§ QUOTED PASSAGE:
◆ ◆ ◆ ◆ ◆ ◆ ◆

What is synthetic test data and why is it used in software development?

Synthetic test data are artificially generated data sets that simulate real data but do not contain any sensitive information. They are used to comply with data protection guidelines, map complex test scenarios and replace live data with secure alternatives.

What are the challenges of generating test data, especially in the context of electronic invoices?

The generation of test data is often characterized by complex data requirements, especially in the case of electronic invoices. Manual data generation is time-consuming and cost-intensive. In addition, data protection regulations and anonymization requirements must be strictly adhered to, which makes the use of productive data more difficult.

Which methods are used to generate synthetic test data?

Various methods are used to generate synthetic test data, including the use of format descriptions such as XML or JSON, mathematical models to simulate different data structures and the generation of structured and valid data based on database schemas.

What advantages does synthetic test data offer over productive data in software testing?

Synthetic test data ensures data protection compliance through anonymization, allows the mapping of diverse structures and extreme values as well as targeted specification violations for robustness tests. They therefore enable more comprehensive and secure test scenarios.

How is synthetic test data used in practical applications such as electronic invoicing?

Synthetic test data is used in projects for electronic billing and bank transfers, for example for tests with XML-based formats such as CAMT. Tools such as the Mustang tool support the validation of X-billing formats in Germany using such data.

What are the future prospects for the use of synthetic test data in electronic invoicing?

The mandatory introduction of electronic invoices in various industries is expected by 2028. Synthetic test data will play a central role in quality assurance and system compatibility, especially when dealing with legacy systems and data-driven test scenarios.

Synthetic test data

Synthetic test data is machine-generated input data that is derived from formal schemas such as XML or JSON schemas without using production data. They fulfill data protection requirements, correctly map complex structures and systematically cover extreme values and special structural cases in order to find errors in software that would be overlooked by manually generated test data.

Key Takeaways

Generating synthetic test data from schemas solves two core problems at the same time: complex data structures can be generated automatically, and data protection requirements according to GDPR are met because no production data is required.
Errors have been found in every system that has been tested with this generated test data to date, because software that has not been tested automatically almost always contains undetected defects.
Valid electronic invoices are rejected as invalid by common implementations such as Mustang, for example due to unimplemented rounding factors for certain currencies, resulting in unpaid invoices and unexpected reminders.
In addition to pure data volume, the approach optimizes the information content per test data package: extreme values, empty fields and structural variants are selectively interspersed, so that even 1,000 data records can achieve high coverage.

Why test data so often becomes a bottleneck

Test data is one of the recurring problems in software projects. It causes effort, blocks pipelines and in the end often does not deliver the informative value that is hoped for. There are two main reasons for this.

The first reason is complexity. If you want to test a system with realistic inputs, you have to build data that follows an often highly complex format. One example is the electronic invoice, which is gradually becoming mandatory in the B2B sector. If you look at the underlying standard, you quickly realize that generating such data records manually is extremely time-consuming.

◆ ◆ ◆ ◆ ◆ ◆ ◆

§ INFORMATION SUPPLIED:
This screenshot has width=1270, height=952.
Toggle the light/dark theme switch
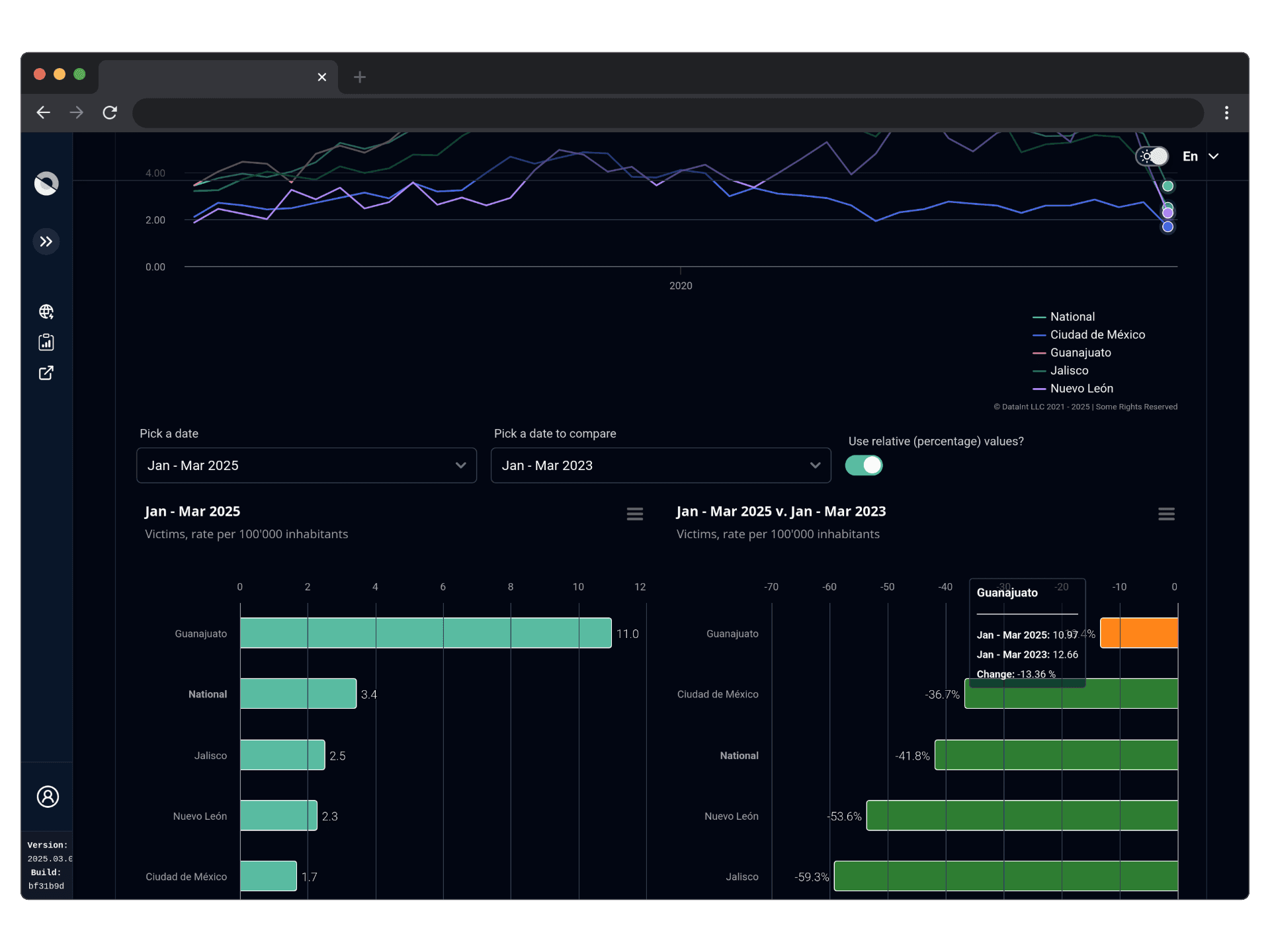1152,157
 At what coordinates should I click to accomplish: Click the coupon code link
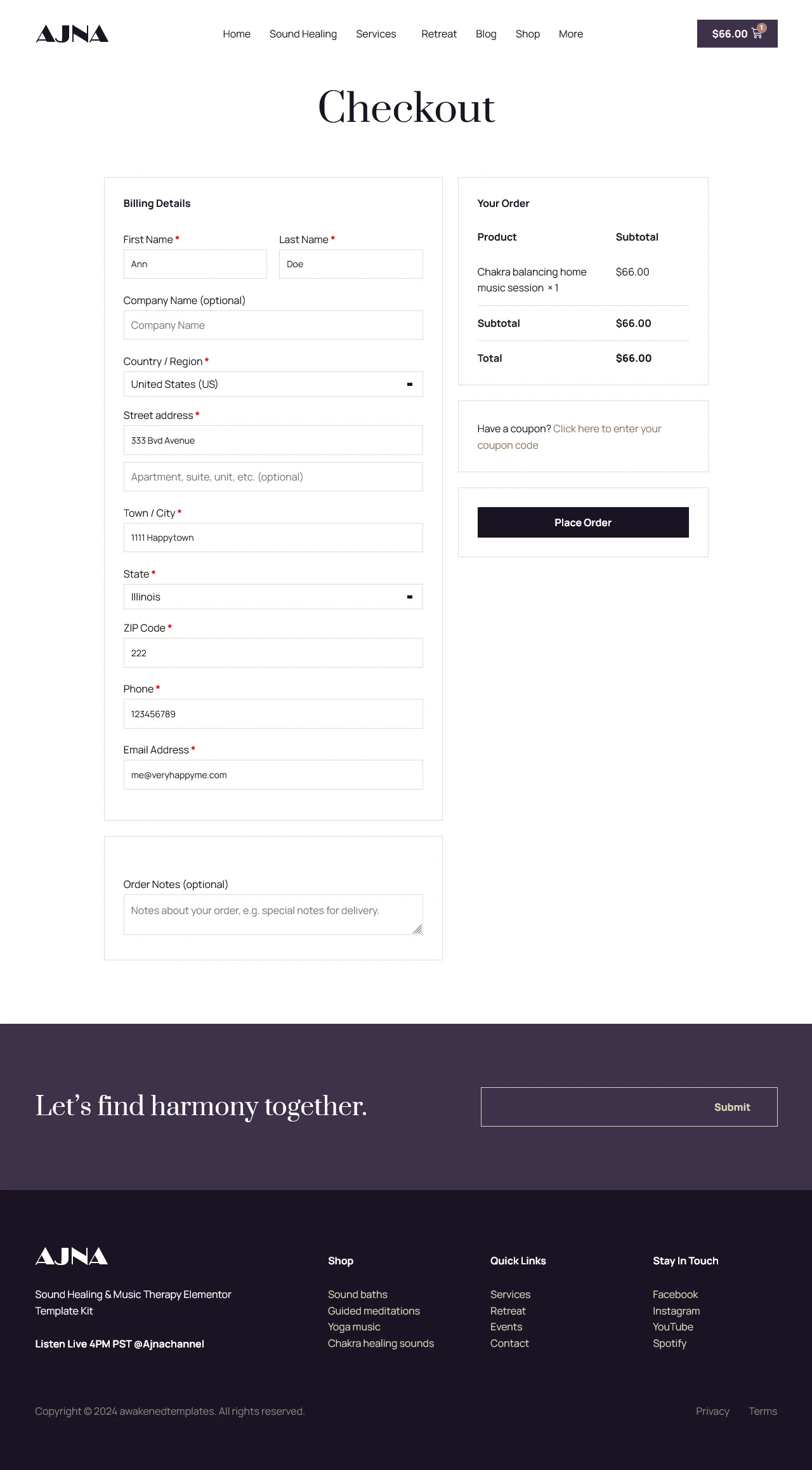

◆ ◆ ◆ ◆ ◆ ◆ ◆

Reproduce the part of the synthetic test data text above that begins with the words "Various methods are" and ends with "secure test scenarios.".

§ OUTPUT OF THE EXERCISE:
Various methods are used to generate synthetic test data, including the use of format descriptions such as XML or JSON, mathematical models to simulate different data structures and the generation of structured and valid data based on database schemas.

What advantages does synthetic test data offer over productive data in software testing?

Synthetic test data ensures data protection compliance through anonymization, allows the mapping of diverse structures and extreme values as well as targeted specification violations for robustness tests. They therefore enable more comprehensive and secure test scenarios.